Erzählformen: Das Distichon (3)

In Rudolf Borchardts „gesammelten Werken“ (Klett-Cotta 1957) steht im Band „Gedichte“, auf Seite 163, das strophische, gereimte „Auf eine angeschossene Schwalbe, die der Dichter fand“. Auch ein bedenkenswerter Text:

Wie sich in meiner Hand, die Wärme flößt,
Das lebensschwarze Auge wundert!
Ich bin nicht Gott, der dich verstößt
Wie hundert jeden Tag und aberhundert, –

Das ist eine Strophe daraus, so liest es sich. Drei Seiten und zwei Gedichte weiter folgt dann der Text, um den es hier eigentlich geht, traurigerweise die „Grabschrift der Schwalbe“. Die ist, wie es seit frühester Antike üblich ist, in Distichen geschrieben!

 

Ich, die verwundete Schwalbe, drei Tage des Menschen Genossin,
Sahe den schrecklichen Tod freundlicher werden und starb:
Schwestern im Blau, fliegt schweigend hier überhin, wo sich das Geistlein
Schüttelt und ringt nach Ruf, wenn es euch Rufende hört.
Gönnt mir Schweigen und singt, singt anderswo, wenn ihr das Meer wagt:
Nicht ganz, nicht ganz stumm flattert ich eine beiseit.

 

Ein auch und gerade in seiner Wortbewegung starker Text!? Große Bögen, und immer ein unbedingtes Vorwärtsschreiten, das aber immer wieder anders klingt in den Einzelheiten. Zwei Stellen scheinen mir erwähnenswert, einmal der zweite Hexameter:

X x x / X || x / X x | x / X x x || X x x / X x

Schwestern im / Blau, || fliegt / schweigend | hier / überhin, || wo sich das / Geistlein

Ein Vers, in dem sich die Satzeinschnitte, die ich hier als „||„, also als Hauptzäsuren gekennzeichnet habe, und der eigentliche Verseinschnitt, „|„, einmal nicht decken?! Außerdem ist die Betonung von „überhin“ leicht verwirrend, jedenfalls für mich, der ich dieses Wort so nicht kenne und benutze.

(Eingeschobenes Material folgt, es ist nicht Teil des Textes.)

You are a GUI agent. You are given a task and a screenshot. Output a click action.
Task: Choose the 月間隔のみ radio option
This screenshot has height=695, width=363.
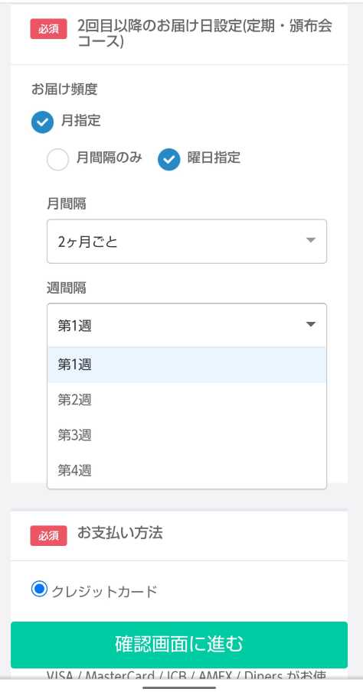(x=57, y=160)
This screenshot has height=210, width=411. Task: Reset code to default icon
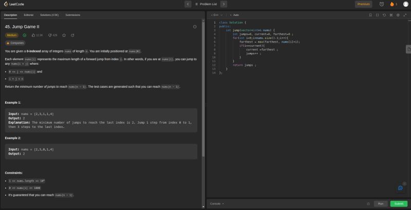point(384,15)
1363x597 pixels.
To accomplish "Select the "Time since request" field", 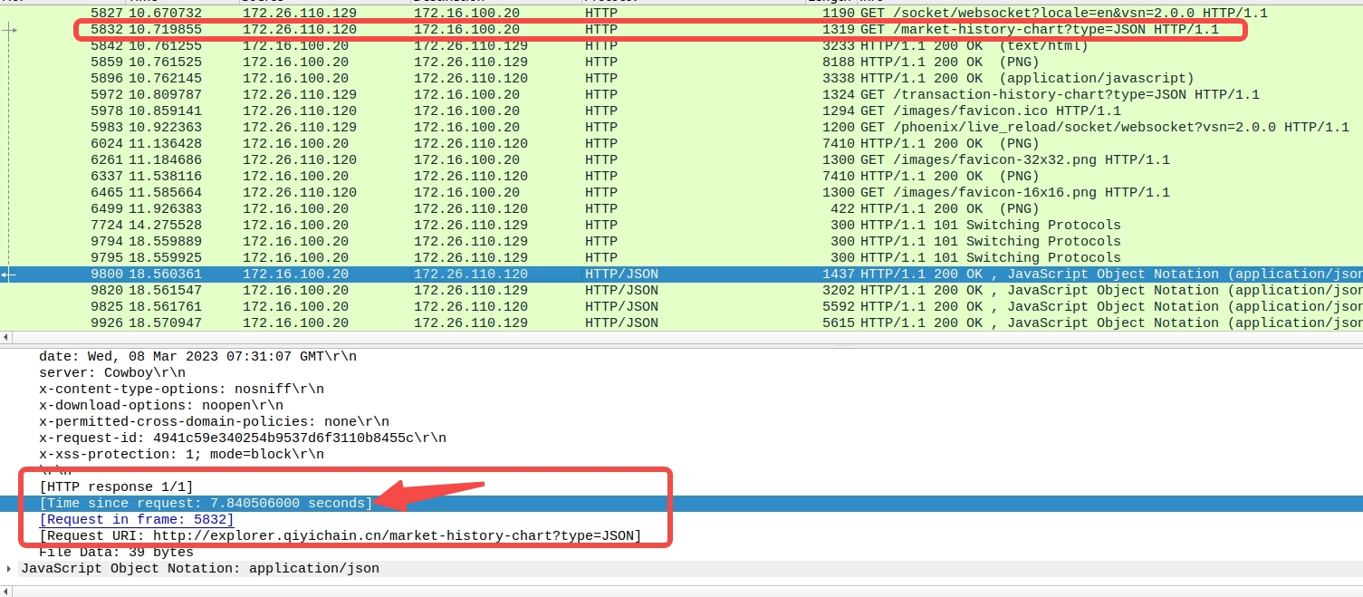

Der zweite einer Bemerkung werte Vers ist der dritte Pentameter:

X x / X x / X || X x x / X x x / X

Nicht ganz, / nicht ganz / stumm || flattert ich / eine bei- / seit.

Das wegen seiner ersten Hälfte, die, leicht unüblich, mit zwei zweisilbigen Einheiten beginnt; da diese mit den beiden „ganz“ aber auch eine stark besetzte Senkungsstelle aufweisen, ergibt sich zusammen mit den drei gleichfalls kräftigen gehobenen Silben „Nicht“, „nicht“, „kommt“ ein fünfsilbiger, langsamer, getragener Wortblock, der die Bewegung des Verses wie des
gesamten Textes noch einmal deutlichst aufstaut, ehe dann in der zweiten Hälfte die Spannung sich löst und das Gedicht ausklingt; die Schwalbe „beiseit geflattert“ ist. Große Verskunst von Borchardt!

Da macht es dann auch nichts, dass der Text nur bedingt „erzählt“.